Large scale, high dimensional modeling, observation and experimentation have become core and expanding components of each required discipline. While the investment in modeling has produced rapid advancements, the process of identifying, acquiring and manipulating appropriate modeling, observational, and experimental data sets can be time-consuming and at times intractable. As the fidelity, complexity and scope of models increase, the difficulty of data identification, acquisition, translation, interpretation and validation will present ever-growing inertia for scientific discovery. Consequently, the specialized needs of data sciences are increasingly important across domains.
Within and across disciplines, the communication of theories, hypotheses, inputs, methods, models, results, and inferences, i.e. of data and knowledge, will accelerate the advancement and utilization of solutions to grand challenge problems. Data intensive sciences are as much about this communication as about modeling, observation and experimentation. Today’s diverse communication environment, as embodied in the commonly adopted, yet under-recognized, marvels -- Facebook, Google, Netflix, SharePoint, VMware, Wikipedia, World of Warcraft, Flash mob,… --, provides the necessary technology that data sciences will leverage, grow and integrate to achieve the coming grand challenges.

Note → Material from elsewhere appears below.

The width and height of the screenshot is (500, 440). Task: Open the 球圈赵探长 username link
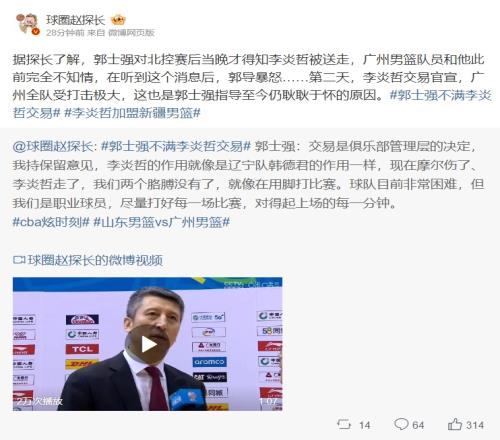(76, 20)
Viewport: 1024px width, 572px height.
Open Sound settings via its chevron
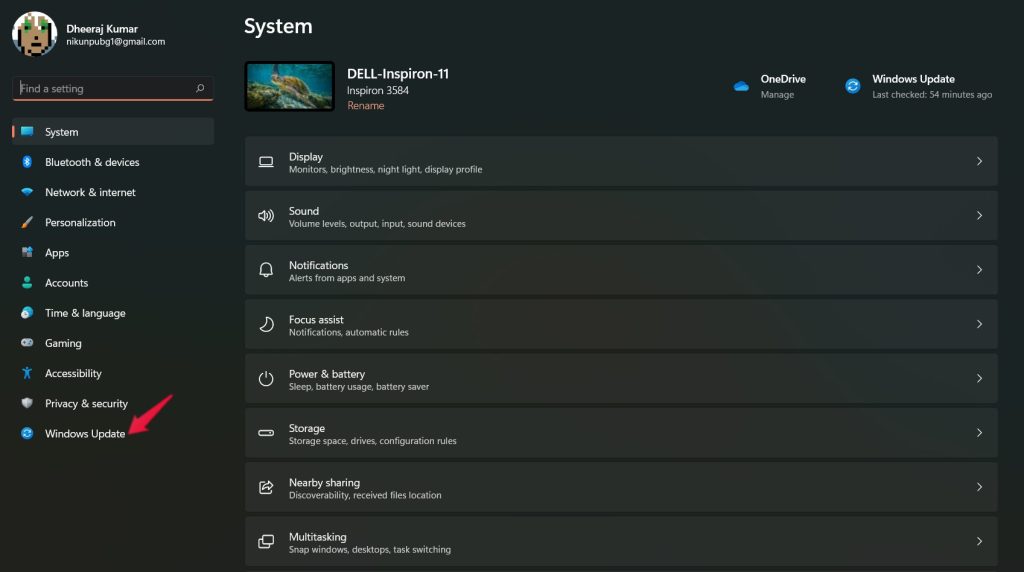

This web site describes the vision of a research agenda to rapidly accelerate the state of practice in the broad discipline of data intensive sciences. We envisage a future where scientists will interact to identify, search for, acquire and manipulate useful scientific data as easily as existing communication technologies currently manage communicate personal information. Alongside, a globally based collaborative infrastructure would enable cross-discipline scientific communities to rapidly form to address important problems, easily share and disseminate data about all aspects of a scientific endeavor, and perform innovative analyses using scalable, widely-accessible and accepted scientific tools. This discovery, collaboration and analysis environment will leverage standards-based technologies that ensure its familiarity to ‘next generation of scientists’ as well as its longevity.
Achieving these goals requires a large-scale community-driven effort that brings together the mathematical, computational and domain science communities. This community would define and create the infrastructure, tools and services for ubiquitous data access, manipulation and analysis that underpin the solutions to coming grand challenges.